== MATERIAL FOR THE TASK ==
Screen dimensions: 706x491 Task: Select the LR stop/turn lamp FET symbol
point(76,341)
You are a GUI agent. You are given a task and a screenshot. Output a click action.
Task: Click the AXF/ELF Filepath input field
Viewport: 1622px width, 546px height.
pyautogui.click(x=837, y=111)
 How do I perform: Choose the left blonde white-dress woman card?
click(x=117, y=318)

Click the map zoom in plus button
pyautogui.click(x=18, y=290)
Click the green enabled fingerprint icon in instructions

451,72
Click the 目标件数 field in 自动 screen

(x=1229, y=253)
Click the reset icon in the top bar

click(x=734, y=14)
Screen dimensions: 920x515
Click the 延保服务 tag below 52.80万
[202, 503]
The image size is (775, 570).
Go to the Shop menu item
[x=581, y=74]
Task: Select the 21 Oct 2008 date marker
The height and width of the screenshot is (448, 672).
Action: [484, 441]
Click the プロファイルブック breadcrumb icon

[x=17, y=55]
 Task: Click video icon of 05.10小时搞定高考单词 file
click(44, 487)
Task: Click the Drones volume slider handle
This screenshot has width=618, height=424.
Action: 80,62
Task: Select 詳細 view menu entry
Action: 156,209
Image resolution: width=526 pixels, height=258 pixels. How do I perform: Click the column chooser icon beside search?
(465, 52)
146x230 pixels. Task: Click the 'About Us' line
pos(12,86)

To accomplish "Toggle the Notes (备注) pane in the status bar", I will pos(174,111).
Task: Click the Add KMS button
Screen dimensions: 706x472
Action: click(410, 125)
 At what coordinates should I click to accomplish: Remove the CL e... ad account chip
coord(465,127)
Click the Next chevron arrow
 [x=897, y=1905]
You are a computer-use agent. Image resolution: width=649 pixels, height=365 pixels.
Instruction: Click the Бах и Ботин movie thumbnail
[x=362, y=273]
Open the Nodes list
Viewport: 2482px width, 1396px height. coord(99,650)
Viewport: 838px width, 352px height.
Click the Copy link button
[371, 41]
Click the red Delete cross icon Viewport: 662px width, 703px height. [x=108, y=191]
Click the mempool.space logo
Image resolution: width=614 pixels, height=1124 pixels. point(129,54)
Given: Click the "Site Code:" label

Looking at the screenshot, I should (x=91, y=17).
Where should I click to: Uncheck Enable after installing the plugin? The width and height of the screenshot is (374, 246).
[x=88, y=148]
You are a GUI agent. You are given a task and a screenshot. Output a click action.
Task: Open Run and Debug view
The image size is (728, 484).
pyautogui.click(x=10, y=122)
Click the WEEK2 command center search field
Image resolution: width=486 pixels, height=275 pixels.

== TO BE DONE ==
Please rewrite the items from the line with "Task: Click the Drones volume slider handle" to the line with "I will pos(174,111).", changing "icon" to "button" and keeping everything else the same.

== EXERCISE OUTPUT ==
Task: Click the Drones volume slider handle
This screenshot has width=618, height=424.
Action: 80,62
Task: Select 詳細 view menu entry
Action: 156,209
Image resolution: width=526 pixels, height=258 pixels. How do I perform: Click the column chooser button beside search?
(465, 52)
146x230 pixels. Task: Click the 'About Us' line
pos(12,86)

To accomplish "Toggle the Notes (备注) pane in the status bar", I will pos(174,111).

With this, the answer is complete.